WHAT THE EXERCISE ASKS – Retype the lines of the listing below word for word, from the line with "You are a computer-use" through the end of the listing, including both of those lines. Leave the pictures out of your answer.

Data items –
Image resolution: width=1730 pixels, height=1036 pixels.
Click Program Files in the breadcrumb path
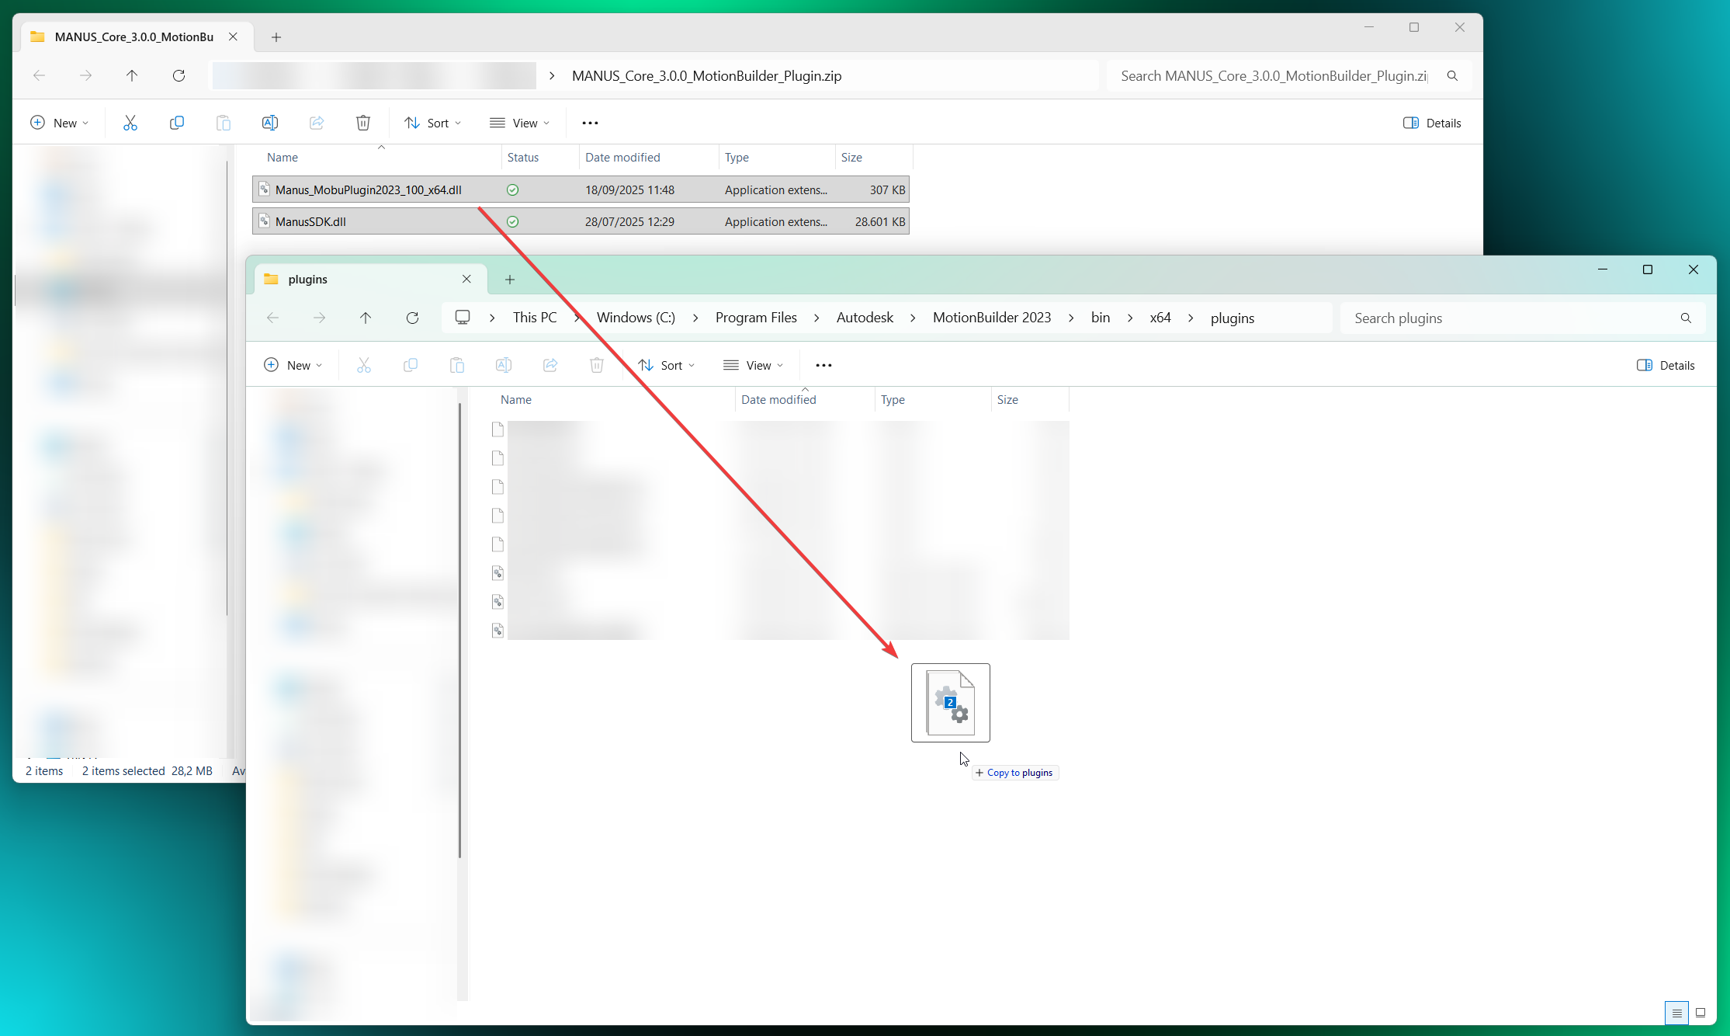tap(755, 318)
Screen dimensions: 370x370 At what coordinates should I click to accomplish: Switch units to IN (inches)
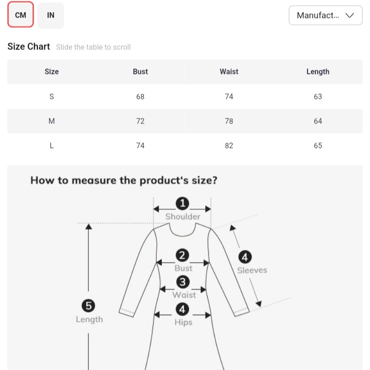(51, 15)
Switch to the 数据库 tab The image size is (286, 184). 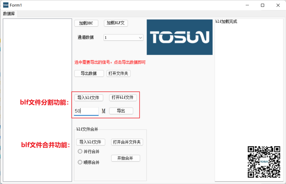click(x=9, y=14)
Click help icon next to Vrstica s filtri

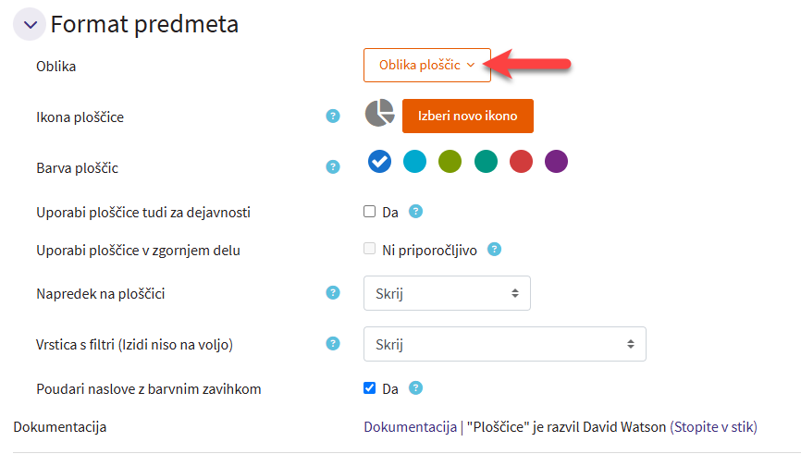pyautogui.click(x=333, y=344)
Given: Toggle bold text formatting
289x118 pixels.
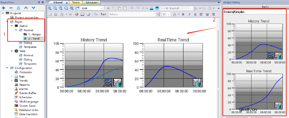Looking at the screenshot, I should 183,14.
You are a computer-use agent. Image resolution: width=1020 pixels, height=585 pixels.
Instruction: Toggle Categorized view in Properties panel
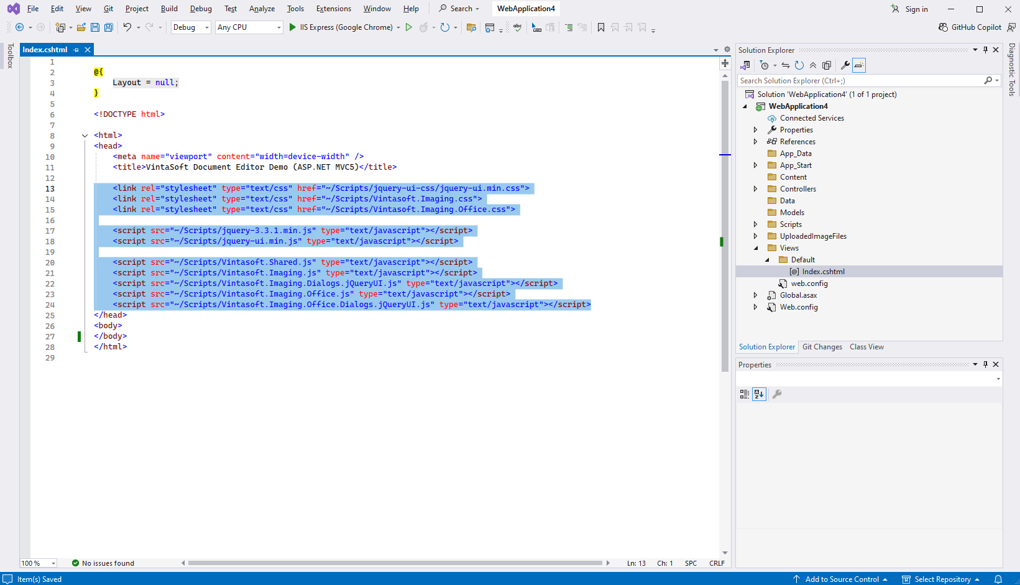point(744,394)
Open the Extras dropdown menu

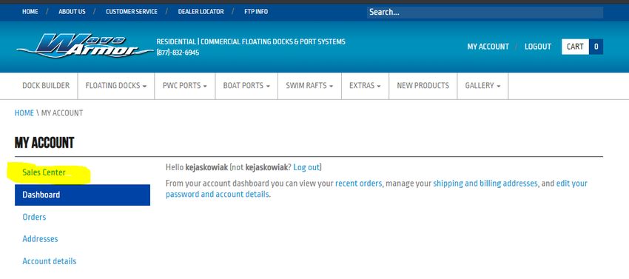click(365, 86)
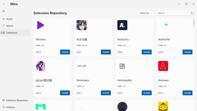The image size is (197, 111).
Task: Toggle the hamburger navigation menu
Action: pyautogui.click(x=4, y=11)
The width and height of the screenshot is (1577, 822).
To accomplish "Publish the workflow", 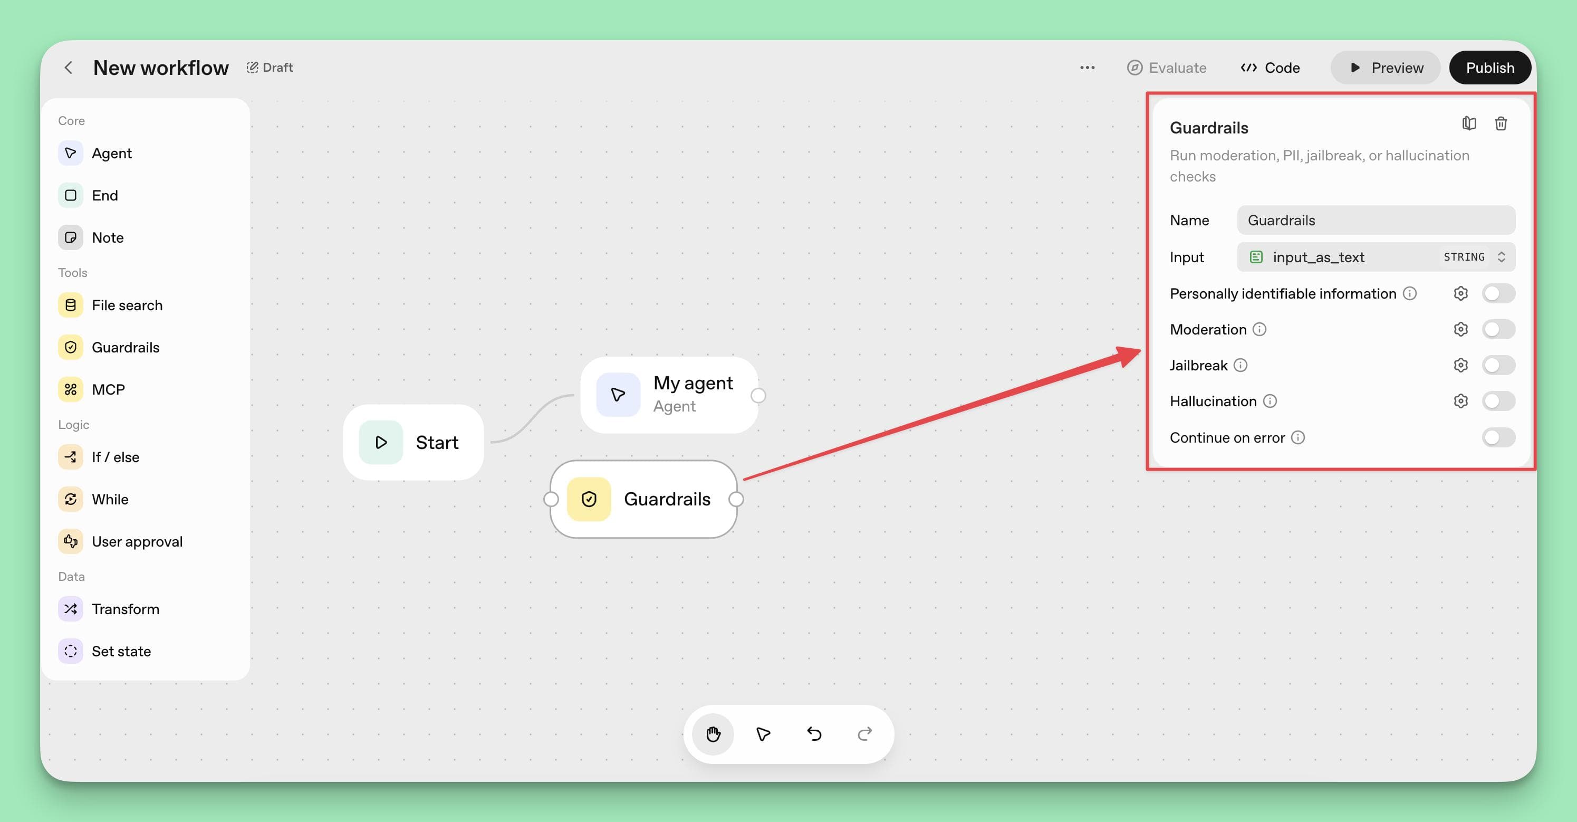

EXERCISE SOLUTION –
You are a computer-use agent. Image resolution: width=1020 pixels, height=585 pixels.
Instruction: Toggle Categorized view in Properties panel
point(744,394)
Open the Extras dropdown menu

click(365, 86)
The image size is (197, 111).
Task: Toggle the hamburger navigation menu
Action: pyautogui.click(x=4, y=11)
The width and height of the screenshot is (1577, 822).
To accomplish "Publish the workflow", 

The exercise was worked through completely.